### The task
Print word for word the records from the line containing "You are a computer-use" through the end.

Stored records
• • • • •

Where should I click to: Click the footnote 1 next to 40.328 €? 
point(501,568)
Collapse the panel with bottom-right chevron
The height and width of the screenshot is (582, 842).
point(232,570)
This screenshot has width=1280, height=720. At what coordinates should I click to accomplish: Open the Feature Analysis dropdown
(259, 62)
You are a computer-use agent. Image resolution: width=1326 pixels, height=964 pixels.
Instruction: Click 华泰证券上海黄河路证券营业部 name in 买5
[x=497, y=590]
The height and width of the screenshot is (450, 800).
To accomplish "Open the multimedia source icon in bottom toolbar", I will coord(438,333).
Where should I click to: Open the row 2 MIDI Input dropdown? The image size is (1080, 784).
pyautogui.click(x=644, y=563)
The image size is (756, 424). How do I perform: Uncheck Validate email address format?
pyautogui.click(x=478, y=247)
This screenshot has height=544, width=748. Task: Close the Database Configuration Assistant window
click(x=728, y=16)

• • • • •

### Finished exercise
You are a computer-use agent. Image resolution: width=1326 pixels, height=964 pixels.
Instruction: Click 华泰证券上海黄河路证券营业部 name in 买5
[x=497, y=590]
The height and width of the screenshot is (450, 800).
To accomplish "Open the multimedia source icon in bottom toolbar", I will coord(438,333).
Where should I click to: Open the row 2 MIDI Input dropdown? The image size is (1080, 784).
pyautogui.click(x=644, y=563)
The image size is (756, 424). How do I perform: Uncheck Validate email address format?
pyautogui.click(x=478, y=247)
This screenshot has height=544, width=748. Task: Close the Database Configuration Assistant window
click(x=728, y=16)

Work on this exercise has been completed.